▶ [Aim of the exercise] Rewrite the listing lines from the one holding "What do you see at coordinates (1020, 180)" through the one holding "I want to click on sparkle-icon: ✦, so", inclusive, with each "Locate an element on the screen" changed to "Find an element on the screen" and everything else left as is.

(Collected data entries)

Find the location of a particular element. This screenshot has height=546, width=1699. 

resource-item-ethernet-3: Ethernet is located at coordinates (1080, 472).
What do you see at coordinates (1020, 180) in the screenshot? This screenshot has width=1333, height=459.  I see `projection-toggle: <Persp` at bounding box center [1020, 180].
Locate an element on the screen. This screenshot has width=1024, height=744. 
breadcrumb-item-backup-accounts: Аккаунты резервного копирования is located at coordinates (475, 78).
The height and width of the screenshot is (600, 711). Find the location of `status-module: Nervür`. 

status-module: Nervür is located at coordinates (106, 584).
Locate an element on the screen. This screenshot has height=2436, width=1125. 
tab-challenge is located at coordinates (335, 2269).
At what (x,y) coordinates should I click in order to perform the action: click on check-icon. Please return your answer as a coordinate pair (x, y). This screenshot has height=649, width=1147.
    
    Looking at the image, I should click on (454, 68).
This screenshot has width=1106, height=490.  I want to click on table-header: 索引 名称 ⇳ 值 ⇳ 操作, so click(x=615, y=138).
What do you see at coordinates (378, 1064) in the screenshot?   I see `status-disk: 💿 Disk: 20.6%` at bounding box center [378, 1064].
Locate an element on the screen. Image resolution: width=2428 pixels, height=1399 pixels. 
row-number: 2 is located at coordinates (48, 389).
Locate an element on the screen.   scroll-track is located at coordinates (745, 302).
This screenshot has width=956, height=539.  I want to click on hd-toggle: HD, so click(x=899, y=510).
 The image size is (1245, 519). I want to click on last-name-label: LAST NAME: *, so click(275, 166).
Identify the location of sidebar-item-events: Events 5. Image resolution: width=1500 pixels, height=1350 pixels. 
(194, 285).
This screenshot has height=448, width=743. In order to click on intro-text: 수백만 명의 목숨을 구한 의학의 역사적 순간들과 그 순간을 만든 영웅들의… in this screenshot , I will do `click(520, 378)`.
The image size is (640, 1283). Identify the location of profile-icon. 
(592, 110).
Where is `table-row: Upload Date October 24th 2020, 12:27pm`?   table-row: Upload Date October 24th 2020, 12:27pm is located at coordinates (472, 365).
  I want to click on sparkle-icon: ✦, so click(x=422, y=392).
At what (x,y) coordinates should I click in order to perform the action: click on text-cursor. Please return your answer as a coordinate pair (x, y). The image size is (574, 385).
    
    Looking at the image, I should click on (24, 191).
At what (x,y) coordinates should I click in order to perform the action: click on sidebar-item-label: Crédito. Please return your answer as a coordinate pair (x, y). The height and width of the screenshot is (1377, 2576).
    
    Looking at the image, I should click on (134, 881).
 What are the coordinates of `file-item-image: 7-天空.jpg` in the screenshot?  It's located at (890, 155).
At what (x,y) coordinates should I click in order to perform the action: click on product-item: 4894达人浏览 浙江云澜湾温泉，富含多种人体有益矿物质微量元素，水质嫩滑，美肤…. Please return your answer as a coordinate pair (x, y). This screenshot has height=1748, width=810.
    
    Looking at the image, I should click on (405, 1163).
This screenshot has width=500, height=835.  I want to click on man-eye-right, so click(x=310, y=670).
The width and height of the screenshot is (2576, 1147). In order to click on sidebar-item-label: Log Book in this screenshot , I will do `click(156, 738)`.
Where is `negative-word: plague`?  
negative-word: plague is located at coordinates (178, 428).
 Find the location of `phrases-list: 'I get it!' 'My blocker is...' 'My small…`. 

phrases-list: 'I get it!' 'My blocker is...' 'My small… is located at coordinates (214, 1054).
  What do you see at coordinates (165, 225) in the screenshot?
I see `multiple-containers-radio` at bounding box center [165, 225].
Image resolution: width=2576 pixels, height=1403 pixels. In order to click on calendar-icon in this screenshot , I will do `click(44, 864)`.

▶ [Output for this exercise]
What do you see at coordinates (1020, 180) in the screenshot? This screenshot has width=1333, height=459.  I see `projection-toggle: <Persp` at bounding box center [1020, 180].
Find an element on the screen. This screenshot has width=1024, height=744. 
breadcrumb-item-backup-accounts: Аккаунты резервного копирования is located at coordinates (475, 78).
The height and width of the screenshot is (600, 711). Find the location of `status-module: Nervür`. 

status-module: Nervür is located at coordinates (106, 584).
Find an element on the screen. This screenshot has height=2436, width=1125. 
tab-challenge is located at coordinates (335, 2269).
At what (x,y) coordinates should I click in order to perform the action: click on check-icon. Please return your answer as a coordinate pair (x, y). This screenshot has height=649, width=1147.
    
    Looking at the image, I should click on (454, 68).
This screenshot has width=1106, height=490.  I want to click on table-header: 索引 名称 ⇳ 值 ⇳ 操作, so click(x=615, y=138).
What do you see at coordinates (378, 1064) in the screenshot?   I see `status-disk: 💿 Disk: 20.6%` at bounding box center [378, 1064].
Find an element on the screen. Image resolution: width=2428 pixels, height=1399 pixels. 
row-number: 2 is located at coordinates (48, 389).
Find an element on the screen.   scroll-track is located at coordinates (745, 302).
This screenshot has width=956, height=539.  I want to click on hd-toggle: HD, so click(x=899, y=510).
 The image size is (1245, 519). I want to click on last-name-label: LAST NAME: *, so click(275, 166).
Identify the location of sidebar-item-events: Events 5. Image resolution: width=1500 pixels, height=1350 pixels. 
(194, 285).
This screenshot has height=448, width=743. In order to click on intro-text: 수백만 명의 목숨을 구한 의학의 역사적 순간들과 그 순간을 만든 영웅들의… in this screenshot , I will do `click(520, 378)`.
The image size is (640, 1283). Identify the location of profile-icon. 
(592, 110).
Where is `table-row: Upload Date October 24th 2020, 12:27pm`?   table-row: Upload Date October 24th 2020, 12:27pm is located at coordinates (472, 365).
  I want to click on sparkle-icon: ✦, so click(x=422, y=392).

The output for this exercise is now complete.